CONSIGNES »
[a] Citez le passage de l'entretien avec Alta Rossa qui s'ouvre sur les mots « Alta Rossa : Nous » et se termine par « ce qu’on recherche. ».
[b] D'après l'entretien avec Alta Rossa, quel titre le morceau devait-il porter à l'origine ?
[c] Dans l'entretien avec Alta Rossa, quels genres musicaux sont cités comme influences réunies dans les deux singles ?

TEXTE »

Quelles ont été les directives pour l’artwork ? Comment s’est passée la collaboration avec Simon Chognot (Blaeks) ?
Alta Rossa : C’est un très bon lien avec la question précédente puisqu’à l’origine, le morceau devait s’appeler Minotaur, mais un groupe français avait un titre similaire et une pochette assez proche. Nous avons changé le titre pour éviter la redondance, mais l’idée restait la même. Nous avons envoyé quelques éléments de musique et de textes et Simon a eu carte blanche, et connaissant son talent, nous savions que le résultat serait fidèle à notre vision.
Je sais que c’est une question difficile, mais est-ce que tu as un morceau préféré sur cet album ? Ou celui qui t’a semblé le plus naturel à composer ?
Alta Rossa : Je pense que chaque membre a sa préférence, mais nous nous retrouvons globalement sur deux titres choisis comme singles et clips : The Art Of Tyrant pour sa mélancolie et From This Day On pour sa hargne. Ces morceaux réunissent toutes nos influences, du Doom au Black en passant par le Hardcore et le Sludge.
A Defiant Cure sort sur le label Source Atone Records, comment se passe la collaboration ? Pourquoi avez-vous choisi de leur renouveler votre confiance pour ce nouveau projet ?
Alta Rossa : Nous sommes vraiment heureux qu’ils aient accepté de sortir ce deuxième album. Dès que nous avons eu les premiers prémixes, nous leur avons envoyés sans attendre, et il semble qu’ils aient accroché tout de suite. Après une ou deux réunions pour discuter du planning et des couleurs de vinyles, tout était lancé ! La première collaboration s’était déroulée à merveille, tout avait été fluide et rapide. En plus, s’associer à un roster de groupes aussi solides, comme Junon, Membrane, Sunstare, c’était une véritable chance. Ils ont également été rejoints par Yann, de Parlor et feu Saar, et ont même organisé leur premier festival début 2024. C’était un bel événement, et on espère que l’initiative ne fera que grandir ! Comme pour l’album, voir les choses évoluer ensemble, c’est tout ce qu’on recherche.
Je n’ai malheureusement pas encore eu la chance de vous voir à l’œuvre, comment pourriez-vous décrire un live d’Alta Rossa en quelques mots ? Comment le vivez-vous en tant que groupe ?

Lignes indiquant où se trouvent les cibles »
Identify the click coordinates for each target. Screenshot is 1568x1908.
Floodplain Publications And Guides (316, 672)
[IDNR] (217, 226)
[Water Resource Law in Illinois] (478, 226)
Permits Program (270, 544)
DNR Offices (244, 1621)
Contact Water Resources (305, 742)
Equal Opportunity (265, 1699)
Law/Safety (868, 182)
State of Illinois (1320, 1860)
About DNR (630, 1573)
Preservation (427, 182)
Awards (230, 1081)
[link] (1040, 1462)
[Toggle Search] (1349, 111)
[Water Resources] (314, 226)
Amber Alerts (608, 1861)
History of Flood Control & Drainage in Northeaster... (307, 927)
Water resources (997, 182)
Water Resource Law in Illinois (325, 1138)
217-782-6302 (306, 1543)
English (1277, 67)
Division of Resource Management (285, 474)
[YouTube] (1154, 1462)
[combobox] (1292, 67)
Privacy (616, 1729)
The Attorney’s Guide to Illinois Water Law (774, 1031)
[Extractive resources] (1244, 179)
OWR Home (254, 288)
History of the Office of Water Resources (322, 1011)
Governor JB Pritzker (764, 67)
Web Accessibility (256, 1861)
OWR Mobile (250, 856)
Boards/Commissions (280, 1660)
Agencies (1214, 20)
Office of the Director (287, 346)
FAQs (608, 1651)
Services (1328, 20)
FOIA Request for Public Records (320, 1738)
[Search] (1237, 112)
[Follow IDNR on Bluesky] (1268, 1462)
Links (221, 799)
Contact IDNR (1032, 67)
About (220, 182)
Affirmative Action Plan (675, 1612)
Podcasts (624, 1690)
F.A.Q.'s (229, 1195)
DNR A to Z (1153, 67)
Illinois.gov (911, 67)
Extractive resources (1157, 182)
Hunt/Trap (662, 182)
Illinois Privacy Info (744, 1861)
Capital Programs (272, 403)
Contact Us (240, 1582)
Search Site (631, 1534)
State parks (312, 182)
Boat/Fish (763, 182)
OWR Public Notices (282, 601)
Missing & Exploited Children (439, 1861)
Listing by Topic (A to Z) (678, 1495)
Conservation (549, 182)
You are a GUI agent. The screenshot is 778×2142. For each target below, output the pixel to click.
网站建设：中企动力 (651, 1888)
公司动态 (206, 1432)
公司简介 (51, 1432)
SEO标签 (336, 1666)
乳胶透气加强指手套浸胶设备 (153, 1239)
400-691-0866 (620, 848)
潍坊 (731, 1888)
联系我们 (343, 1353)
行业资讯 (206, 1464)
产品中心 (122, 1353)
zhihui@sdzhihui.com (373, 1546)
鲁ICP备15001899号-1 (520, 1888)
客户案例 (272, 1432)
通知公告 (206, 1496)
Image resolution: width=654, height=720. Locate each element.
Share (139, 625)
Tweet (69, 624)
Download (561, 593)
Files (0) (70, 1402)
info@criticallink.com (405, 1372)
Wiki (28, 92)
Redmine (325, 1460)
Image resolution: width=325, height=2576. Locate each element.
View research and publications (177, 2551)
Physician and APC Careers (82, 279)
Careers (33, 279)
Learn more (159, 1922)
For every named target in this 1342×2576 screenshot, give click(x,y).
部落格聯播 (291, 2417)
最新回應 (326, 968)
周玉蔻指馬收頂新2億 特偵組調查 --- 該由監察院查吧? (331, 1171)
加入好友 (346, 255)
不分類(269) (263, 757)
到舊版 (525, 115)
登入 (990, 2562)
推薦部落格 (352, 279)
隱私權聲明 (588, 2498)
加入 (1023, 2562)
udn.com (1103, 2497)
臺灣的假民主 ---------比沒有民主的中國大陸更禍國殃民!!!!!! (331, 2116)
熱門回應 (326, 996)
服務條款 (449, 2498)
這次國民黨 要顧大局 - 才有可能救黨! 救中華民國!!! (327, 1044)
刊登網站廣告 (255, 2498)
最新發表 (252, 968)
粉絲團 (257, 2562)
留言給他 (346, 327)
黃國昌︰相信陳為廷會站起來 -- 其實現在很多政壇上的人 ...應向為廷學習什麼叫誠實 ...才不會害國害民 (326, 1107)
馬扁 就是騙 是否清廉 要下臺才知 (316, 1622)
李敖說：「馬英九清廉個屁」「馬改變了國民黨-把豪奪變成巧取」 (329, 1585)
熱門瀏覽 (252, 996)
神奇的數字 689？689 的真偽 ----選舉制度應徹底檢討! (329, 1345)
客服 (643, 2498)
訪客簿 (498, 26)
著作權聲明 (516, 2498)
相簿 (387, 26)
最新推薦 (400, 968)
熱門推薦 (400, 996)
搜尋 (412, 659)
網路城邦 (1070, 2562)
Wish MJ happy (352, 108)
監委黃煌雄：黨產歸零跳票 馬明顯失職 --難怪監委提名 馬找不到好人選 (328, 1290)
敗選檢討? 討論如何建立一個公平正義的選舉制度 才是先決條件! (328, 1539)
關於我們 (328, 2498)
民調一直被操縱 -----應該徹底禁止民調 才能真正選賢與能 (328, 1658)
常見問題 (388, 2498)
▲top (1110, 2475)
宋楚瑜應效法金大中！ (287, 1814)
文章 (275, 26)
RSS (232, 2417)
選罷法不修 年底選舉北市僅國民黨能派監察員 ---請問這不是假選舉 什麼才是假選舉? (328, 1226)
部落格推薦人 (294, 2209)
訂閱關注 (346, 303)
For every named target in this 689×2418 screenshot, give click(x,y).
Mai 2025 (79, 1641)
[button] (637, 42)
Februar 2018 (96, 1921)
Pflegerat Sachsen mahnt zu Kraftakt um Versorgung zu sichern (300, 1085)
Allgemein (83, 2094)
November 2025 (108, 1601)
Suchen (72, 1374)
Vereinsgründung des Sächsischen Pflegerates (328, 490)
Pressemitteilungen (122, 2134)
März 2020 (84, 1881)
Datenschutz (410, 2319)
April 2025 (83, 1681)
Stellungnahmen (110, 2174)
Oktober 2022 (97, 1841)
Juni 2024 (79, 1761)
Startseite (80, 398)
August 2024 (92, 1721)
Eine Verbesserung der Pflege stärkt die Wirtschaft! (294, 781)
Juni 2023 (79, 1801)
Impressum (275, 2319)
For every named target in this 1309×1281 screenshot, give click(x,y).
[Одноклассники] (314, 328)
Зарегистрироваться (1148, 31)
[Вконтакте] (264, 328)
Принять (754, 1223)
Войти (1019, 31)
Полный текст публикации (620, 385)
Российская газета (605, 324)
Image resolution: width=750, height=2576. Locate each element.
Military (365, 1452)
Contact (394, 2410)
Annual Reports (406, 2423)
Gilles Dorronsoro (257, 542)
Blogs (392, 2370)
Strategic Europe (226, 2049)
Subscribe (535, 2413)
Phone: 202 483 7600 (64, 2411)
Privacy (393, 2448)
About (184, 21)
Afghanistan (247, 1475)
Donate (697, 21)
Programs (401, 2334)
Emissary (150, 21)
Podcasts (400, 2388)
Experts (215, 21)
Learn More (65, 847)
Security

RÉPONSES »
[a]
Alta Rossa : Nous sommes vraiment heureux qu’ils aient accepté de sortir ce deuxième album. Dès que nous avons eu les premiers prémixes, nous leur avons envoyés sans attendre, et il semble qu’ils aient accroché tout de suite. Après une ou deux réunions pour discuter du planning et des couleurs de vinyles, tout était lancé ! La première collaboration s’était déroulée à merveille, tout avait été fluide et rapide. En plus, s’associer à un roster de groupes aussi solides, comme Junon, Membrane, Sunstare, c’était une véritable chance. Ils ont également été rejoints par Yann, de Parlor et feu Saar, et ont même organisé leur premier festival début 2024. C’était un bel événement, et on espère que l’initiative ne fera que grandir ! Comme pour l’album, voir les choses évoluer ensemble, c’est tout ce qu’on recherche.

[b] Minotaur

[c] Doom, Black, Hardcore, Sludge